- _Exercise aim_:
The entire listing below needs to be transcribed word for word.
#### Exercise materials
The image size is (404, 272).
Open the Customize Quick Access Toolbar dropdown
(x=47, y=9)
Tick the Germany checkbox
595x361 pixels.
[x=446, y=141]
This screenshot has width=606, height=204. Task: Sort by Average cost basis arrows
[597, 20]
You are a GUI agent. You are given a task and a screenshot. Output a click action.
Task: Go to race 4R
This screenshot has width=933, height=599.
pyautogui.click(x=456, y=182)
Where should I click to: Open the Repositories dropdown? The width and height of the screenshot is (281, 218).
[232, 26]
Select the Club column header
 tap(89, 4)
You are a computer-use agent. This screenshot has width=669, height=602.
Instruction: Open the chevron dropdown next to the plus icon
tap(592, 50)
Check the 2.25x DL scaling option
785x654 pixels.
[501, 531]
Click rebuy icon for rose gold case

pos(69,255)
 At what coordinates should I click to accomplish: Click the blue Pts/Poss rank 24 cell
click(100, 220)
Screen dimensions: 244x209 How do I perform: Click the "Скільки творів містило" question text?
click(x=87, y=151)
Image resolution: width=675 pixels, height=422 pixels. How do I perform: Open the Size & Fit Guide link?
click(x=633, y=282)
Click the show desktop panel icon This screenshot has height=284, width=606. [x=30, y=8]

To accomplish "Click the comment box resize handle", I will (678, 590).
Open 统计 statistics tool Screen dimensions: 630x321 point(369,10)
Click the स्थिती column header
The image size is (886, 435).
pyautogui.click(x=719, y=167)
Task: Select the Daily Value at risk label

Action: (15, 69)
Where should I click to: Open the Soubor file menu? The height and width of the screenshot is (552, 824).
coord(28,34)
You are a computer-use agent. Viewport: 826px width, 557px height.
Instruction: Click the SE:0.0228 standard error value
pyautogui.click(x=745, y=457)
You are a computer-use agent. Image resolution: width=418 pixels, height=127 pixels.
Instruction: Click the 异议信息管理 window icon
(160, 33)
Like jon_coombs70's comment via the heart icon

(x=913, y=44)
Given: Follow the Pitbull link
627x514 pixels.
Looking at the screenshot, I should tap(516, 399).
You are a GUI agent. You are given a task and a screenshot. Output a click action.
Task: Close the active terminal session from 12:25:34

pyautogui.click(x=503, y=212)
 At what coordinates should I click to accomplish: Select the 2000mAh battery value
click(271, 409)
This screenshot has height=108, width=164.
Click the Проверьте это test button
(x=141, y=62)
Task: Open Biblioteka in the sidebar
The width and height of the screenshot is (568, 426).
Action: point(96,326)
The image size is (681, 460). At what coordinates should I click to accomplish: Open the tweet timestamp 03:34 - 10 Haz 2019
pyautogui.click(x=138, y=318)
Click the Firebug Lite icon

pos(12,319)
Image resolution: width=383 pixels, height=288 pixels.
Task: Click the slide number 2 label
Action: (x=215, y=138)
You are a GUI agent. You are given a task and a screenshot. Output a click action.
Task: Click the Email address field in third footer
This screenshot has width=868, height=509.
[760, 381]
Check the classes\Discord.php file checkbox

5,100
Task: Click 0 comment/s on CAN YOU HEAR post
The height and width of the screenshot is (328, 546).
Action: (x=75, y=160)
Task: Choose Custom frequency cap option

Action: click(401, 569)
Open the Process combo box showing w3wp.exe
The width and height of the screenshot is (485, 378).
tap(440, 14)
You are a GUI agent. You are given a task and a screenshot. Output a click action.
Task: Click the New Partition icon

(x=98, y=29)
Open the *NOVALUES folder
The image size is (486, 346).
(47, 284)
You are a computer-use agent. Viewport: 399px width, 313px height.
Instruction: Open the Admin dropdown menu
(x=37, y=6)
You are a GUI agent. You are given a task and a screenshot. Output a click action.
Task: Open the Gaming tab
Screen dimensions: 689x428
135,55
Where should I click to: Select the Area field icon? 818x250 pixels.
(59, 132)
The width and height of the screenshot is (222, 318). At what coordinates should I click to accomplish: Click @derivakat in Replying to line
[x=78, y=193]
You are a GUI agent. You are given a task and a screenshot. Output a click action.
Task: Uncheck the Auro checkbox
########
- _Solution_:
The image size is (404, 272).
Open the Customize Quick Access Toolbar dropdown
(x=47, y=9)
Tick the Germany checkbox
595x361 pixels.
[x=446, y=141]
This screenshot has width=606, height=204. Task: Sort by Average cost basis arrows
[597, 20]
You are a GUI agent. You are given a task and a screenshot. Output a click action.
Task: Go to race 4R
This screenshot has width=933, height=599.
pyautogui.click(x=456, y=182)
Where should I click to: Open the Repositories dropdown? The width and height of the screenshot is (281, 218).
[232, 26]
Select the Club column header
 tap(89, 4)
You are a computer-use agent. This screenshot has width=669, height=602.
Instruction: Open the chevron dropdown next to the plus icon
tap(592, 50)
Check the 2.25x DL scaling option
785x654 pixels.
[501, 531]
Click rebuy icon for rose gold case

pos(69,255)
 At what coordinates should I click to accomplish: Click the blue Pts/Poss rank 24 cell
click(100, 220)
Screen dimensions: 244x209 How do I perform: Click the "Скільки творів містило" question text?
click(x=87, y=151)
Image resolution: width=675 pixels, height=422 pixels. How do I perform: Open the Size & Fit Guide link?
click(x=633, y=282)
Click the show desktop panel icon This screenshot has height=284, width=606. [x=30, y=8]

To accomplish "Click the comment box resize handle", I will (678, 590).
Open 统计 statistics tool Screen dimensions: 630x321 point(369,10)
Click the स्थिती column header
The image size is (886, 435).
pyautogui.click(x=719, y=167)
Task: Select the Daily Value at risk label

Action: (15, 69)
Where should I click to: Open the Soubor file menu? The height and width of the screenshot is (552, 824).
coord(28,34)
You are a computer-use agent. Viewport: 826px width, 557px height.
Instruction: Click the SE:0.0228 standard error value
pyautogui.click(x=745, y=457)
You are a computer-use agent. Image resolution: width=418 pixels, height=127 pixels.
Instruction: Click the 异议信息管理 window icon
(160, 33)
Like jon_coombs70's comment via the heart icon

(x=913, y=44)
Given: Follow the Pitbull link
627x514 pixels.
Looking at the screenshot, I should tap(516, 399).
You are a GUI agent. You are given a task and a screenshot. Output a click action.
Task: Close the active terminal session from 12:25:34

pyautogui.click(x=503, y=212)
 At what coordinates should I click to accomplish: Select the 2000mAh battery value
click(271, 409)
This screenshot has height=108, width=164.
Click the Проверьте это test button
(x=141, y=62)
Task: Open Biblioteka in the sidebar
The width and height of the screenshot is (568, 426).
Action: point(96,326)
The image size is (681, 460). At what coordinates should I click to accomplish: Open the tweet timestamp 03:34 - 10 Haz 2019
pyautogui.click(x=138, y=318)
Click the Firebug Lite icon

pos(12,319)
Image resolution: width=383 pixels, height=288 pixels.
Task: Click the slide number 2 label
Action: (x=215, y=138)
You are a GUI agent. You are given a task and a screenshot. Output a click action.
Task: Click the Email address field in third footer
This screenshot has width=868, height=509.
[760, 381]
Check the classes\Discord.php file checkbox

5,100
Task: Click 0 comment/s on CAN YOU HEAR post
The height and width of the screenshot is (328, 546).
Action: (x=75, y=160)
Task: Choose Custom frequency cap option

Action: click(401, 569)
Open the Process combo box showing w3wp.exe
The width and height of the screenshot is (485, 378).
tap(440, 14)
You are a GUI agent. You are given a task and a screenshot. Output a click action.
Task: Click the New Partition icon

(x=98, y=29)
Open the *NOVALUES folder
The image size is (486, 346).
(47, 284)
You are a computer-use agent. Viewport: 399px width, 313px height.
Instruction: Open the Admin dropdown menu
(x=37, y=6)
You are a GUI agent. You are given a task and a screenshot. Output a click action.
Task: Open the Gaming tab
Screen dimensions: 689x428
135,55
Where should I click to: Select the Area field icon? 818x250 pixels.
(59, 132)
The width and height of the screenshot is (222, 318). At what coordinates should I click to accomplish: Click @derivakat in Replying to line
[x=78, y=193]
You are a GUI agent. You are given a task and a screenshot. Output a click action.
Task: Uncheck the Auro checkbox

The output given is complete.